3D printed concrete: an impression of the future
25 June, 2019
3D printed concrete: robots, engineers and architects
Since they were first developed in the early 2000s, 3D printers and the technique of additive printing have been rapidly taken up by manufacturers of automotive components, jewellery and medical prostheses. The technique works with many different types of material, from plastics to wax, metal and plaster. The ability to quickly produce small runs of products in innovative shapes is also injecting new inspiration into the construction industry, despite the fact that it must nevertheless overcome an additional challenge that relates directly to its preferred construction material... concrete.
Extruded through the print head of a 3D printing robot, the concrete is deposited progressively in a series of successive layers, entirely removing any need for formwork or moulds. The printed layer must consolidate quickly enough to prevent it collapsing during the printing process, and yet remain fresh enough for each successive layer to adhere to the previous one.
“This layered printing process gives engineers the opportunity to use form to benefit performance, and gives architects enormous three-dimensional design freedom.”, says R&D and Innovation Engineer Romaric Quentin.
Using 3D concrete printing to build in a more resource-efficient world
In the three years from 2011 to 2013, China consumed as much cement as the USA did during the entire 20th century, according to figures from the Bill & Melinda Gates Foundation (Gatesnotes, USGS). And worldwide, demand is soaring exponentially: OECD forecasts suggest that Africa is likely to build 90 billion square metres of new floor space by 2060, and China 230 billion. The use of concrete is also resulting in a worrying shortage of sand.

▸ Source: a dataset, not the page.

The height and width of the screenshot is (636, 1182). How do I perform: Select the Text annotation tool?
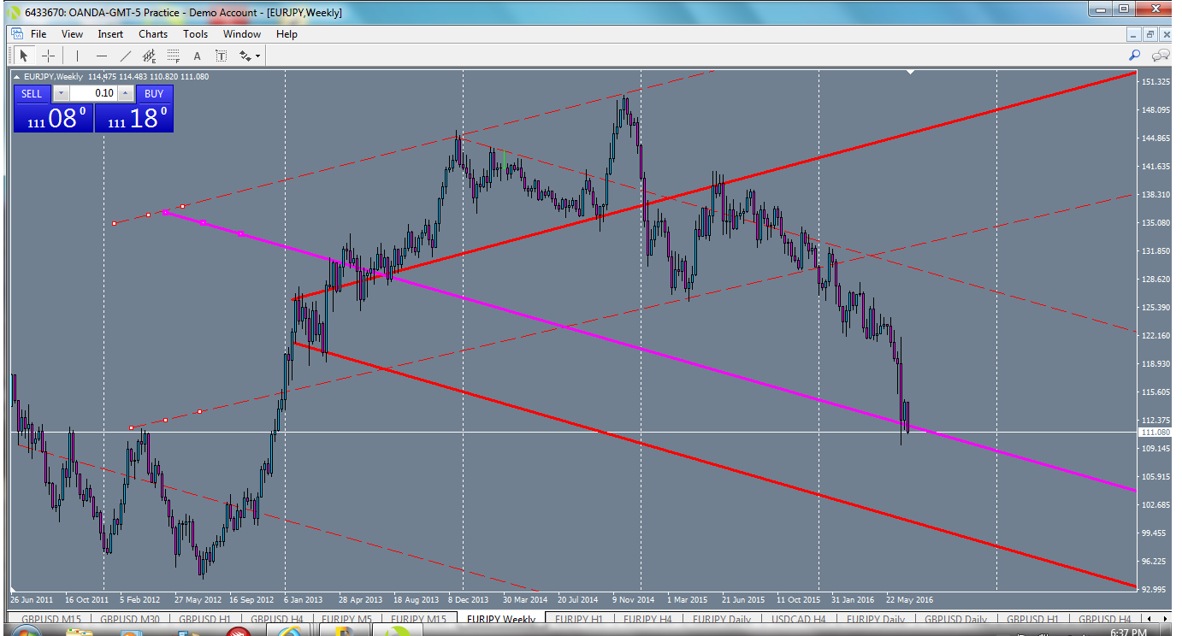point(196,55)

Minimising the use of construction materials, and therefore raw materials, building without the use of lost formwork, avoiding the need for transport by printing components as close as possible to construction sites (or even on site), cutting worksite noise pollution and reducing health and safety risks: 3D concrete printing could achieve all these aims, at the same time as contributing to the research and development effort to develop more sustainable technologies.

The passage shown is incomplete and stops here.